August 14, 2014 - 11:31 AMT
PanARMENIAN.Net - The world's biggest maker of personal computers, Lenovo, has seen a 23% jump in net profit as laptop sales outperformed industry average, according to BBC News.
For the three months to June, net profit rose to $214mln. Revenue in the same quarter jumped 18% from the previous year to $10.4bn.
Lenovo's core business lies in personal computers and accounts for 49% of total revenue in the quarter to June. Laptop sales rose 12% in that period, when the industry was in a downturn.
Lenovo said the PC industry saw a 3.7% decline in laptop shipments for the three months to June, when compared to the same period last year.
The latest figures indicate Lenovo has maintained its status as market leader for PCs, with a higher global market share of nearly 20% when compared to last year.
In a statement which accompanied the earnings release, Lenovo Chairman Yuanqing said: "This has been a quarter of milestones for Lenovo - record PC share, a number three ranking in worldwide tablets for the first time and an even stronger number four global smartphone position."
Lenovo has been making moves to diversify away from the shrinking global PC market. Its "Mobile Device Business" includes smartphones and tablets.
For the first time ever, the company said it had sold more smartphones than PCs, with a record volume of 15.8 million units. That is a 39% gain from the previous year.
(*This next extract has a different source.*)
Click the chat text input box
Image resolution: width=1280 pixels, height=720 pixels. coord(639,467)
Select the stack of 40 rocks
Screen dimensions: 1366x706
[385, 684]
Yang also said: "As the PC industry recovers, the smartphone market continues its shift from premium to mainstream, and our acquisitions of Motorola Mobility and IBM x86 proceed toward completion, we see even more opportunity to keep growing rapidly. Lenovo continues to outperform the market and meet our commitments to improve profitability in our core businesses, while building strong pillars for future growth across our entire portfolio."
The company has been on an acquisition spree. Earlier this year it struck a deal to acquire IBM's low-end server unit.
Lenovo is also in the process of acquiring Motorola's handset business from Google.
Both deals are awaiting regulatory approval, which analysts say could come as early as the third quarter of this year.